Source extract:
● ● ●
Pioneering psychologist's vision to promote youth mental wellness continues at The Kidman Centre at UTS.
The Kidman Centre at UTS is continuing a legacy created by its founder, the late Professor Antony Kidman, that is making a positive impact on young Australians with mental health issues.
Since it was established over 30 years ago, the centre (previously known as the UTS Health Psychology Unit) remains at the forefront of new treatment methods, broadening its work to transform the lives of children, young adults and their families through innovative research and evidence-based clinical services.
Tony Kidman was a big advocate of having no child fall through the cracks, and we’ve maintained that vision today.
“Our research is very much about testing new treatments and programs,” says The Kidman Centre's Director Dr Rachael Murrihy. “We keep our eyes on the mental health landscape and target the gaps.” The centre also works closely with the UTS Graduate School of Health to provide internships and training to develop the next generation of clinical psychologists.
Since Professor Kidman’s passing in 2014, the centre’s services have expanded to include a range of prevention initiatives for emerging issues, including talks at Sydney schools on bullying and managing HSC stress. Dr Murrihy says Professor Kidman’s ideals are still very much at the heart of the centre’s focus. “We wanted to help young people get through their formative years without struggling.”
Professor Kidman was a pioneer who brought cognitive behaviour therapy, now commonly practised throughout the world, to Australia during the 1980s. He became aware of the importance of early intervention for children in 2000. “Research was showing that 75 per cent of mental health problems onset before the age of 25,” Dr Murrihy explains. It led to a focus on treating youth that the centre is renowned for today.
The centre’s projects include Side by Side, a landmark trial for seven to 14-year-olds with disruptive behaviour issues – a major indicator of future mental health problems. The program focuses on Collaborative and Proactive Solutions (CPS), a new therapy from Harvard Medical School, which provides therapists with a range of additional treatment options.
● ● ●
Records supplied:
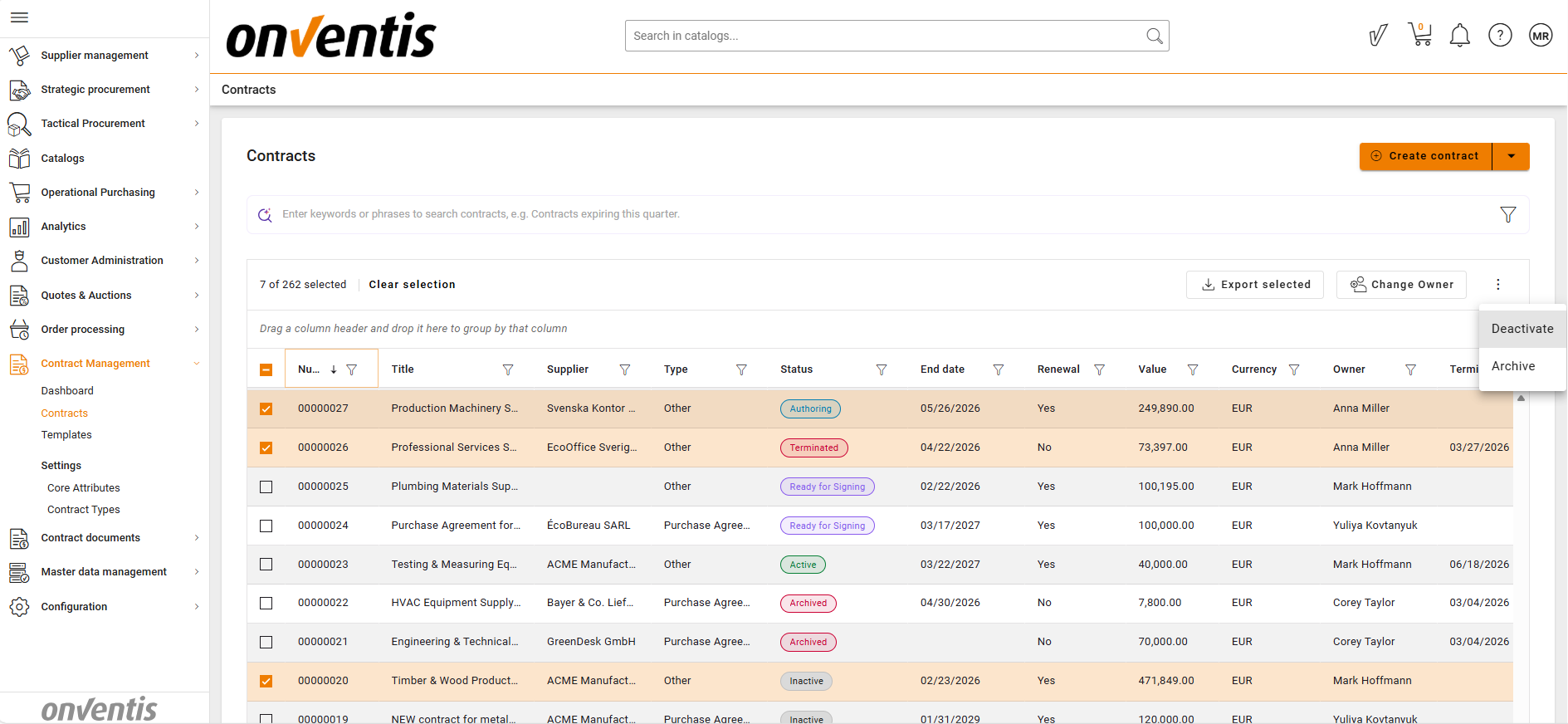Click the Search in catalogs field
The height and width of the screenshot is (724, 1568).
point(884,36)
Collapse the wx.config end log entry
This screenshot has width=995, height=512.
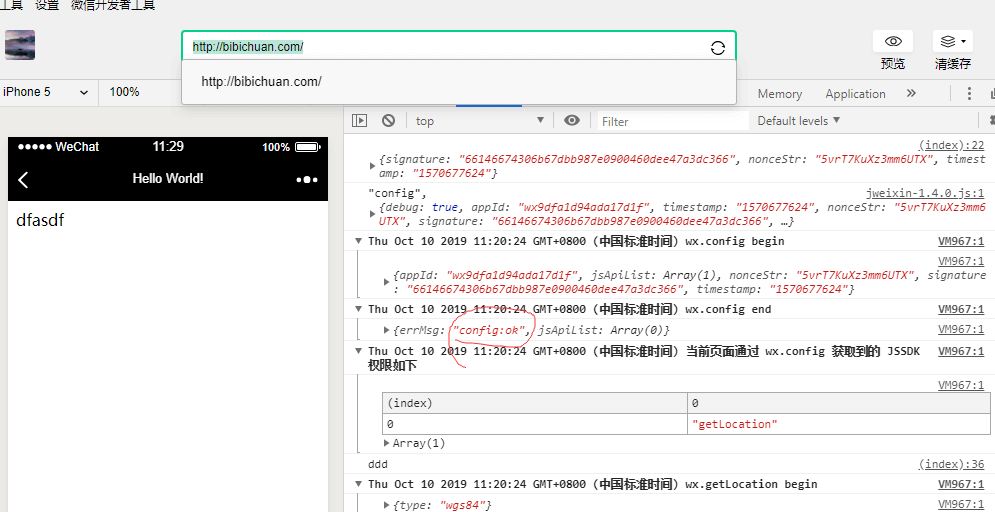coord(359,310)
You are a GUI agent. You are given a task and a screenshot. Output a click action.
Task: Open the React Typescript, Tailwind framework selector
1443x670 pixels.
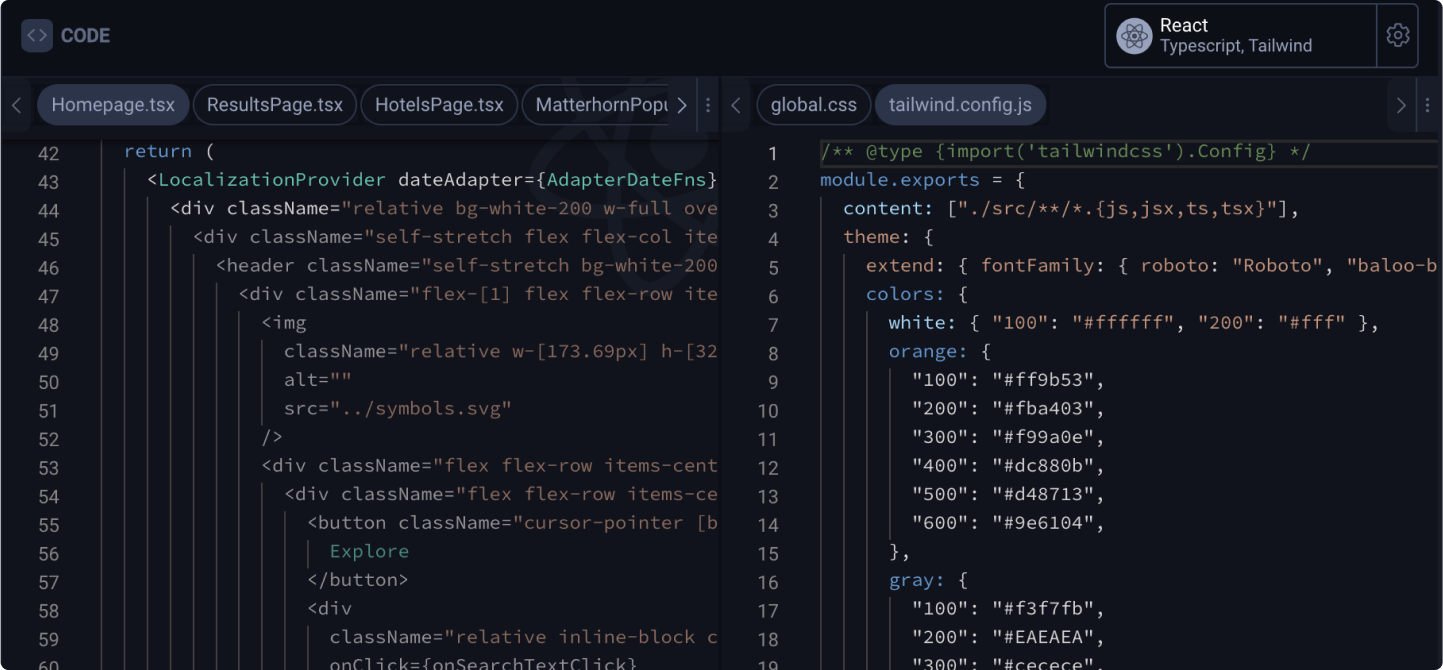click(x=1240, y=36)
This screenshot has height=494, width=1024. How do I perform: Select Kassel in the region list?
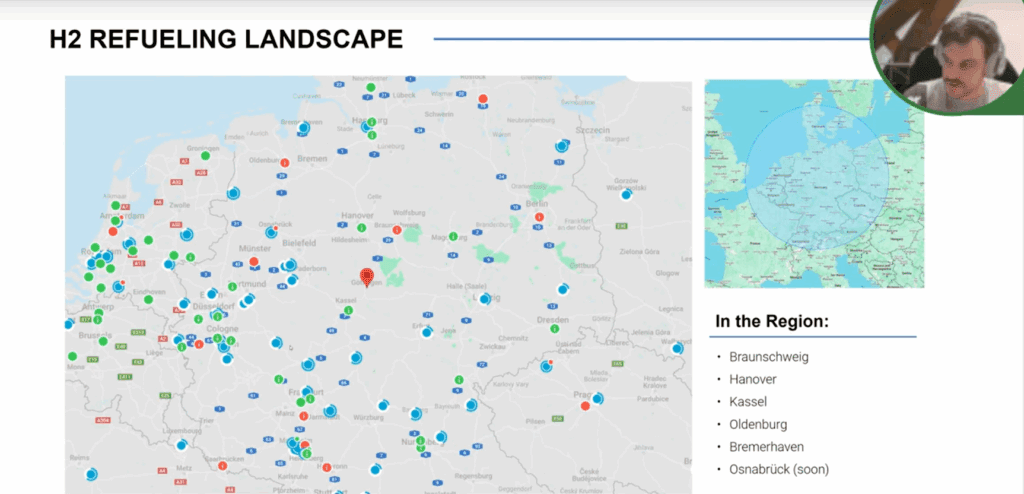pyautogui.click(x=748, y=401)
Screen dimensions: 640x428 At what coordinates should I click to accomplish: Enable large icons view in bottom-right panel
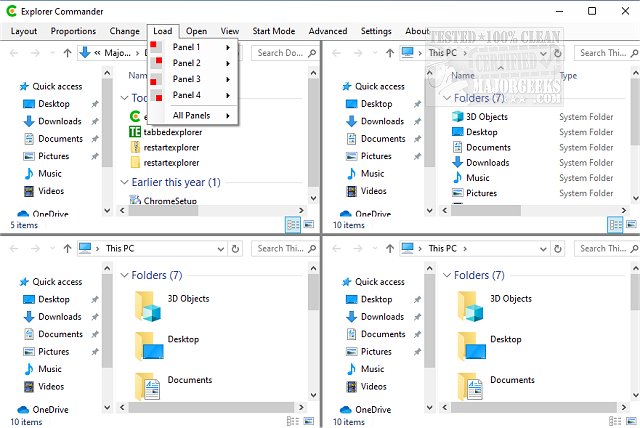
● ● ●
Apply what you read:
[1] Return the passage of the article on The Kidman Centre at UTS, starting with "Tony Kidman was" and going on through "of clinical psychologists.", word for word.
[2] Extend the article on The Kidman Centre at UTS with new text that follows on from its final sentence.

Answers by item:
[1]
Tony Kidman was a big advocate of having no child fall through the cracks, and we’ve maintained that vision today.
“Our research is very much about testing new treatments and programs,” says The Kidman Centre's Director Dr Rachael Murrihy. “We keep our eyes on the mental health landscape and target the gaps.” The centre also works closely with the UTS Graduate School of Health to provide internships and training to develop the next generation of clinical psychologists.

[2]
This new approach is likely to be welcomed by the 20 to 40 per cent of families receiving parent management training (regarded as the current ‘gold standard’ in treatment), who say they struggle to find satisfactory improvement with current approaches, and have few alternatives left. With the trial now past the halfway mark, the results are encouraging: “We’ve had feedback from families who have said this literally has changed their world.”
In 2018, the centre will launch the Thrive Project, which seeks to address the higher risk of mental illness and suicide faced by children in regional, rural and remote New South Wales. Several generous donors, including wellness brand Swisse, are funding the first year of the three-year project, which will provide CPS training to teachers at 192 schools and reach 12,000 students.
Developing an effective delivery method that doesn’t involve establishing clinics was paramount. “People are worried about their privacy,” Dr Murrihy says. Having teachers coach strategies to all students in a school setting overcomes the visibility and stigma associated with seeking treatment in small communities.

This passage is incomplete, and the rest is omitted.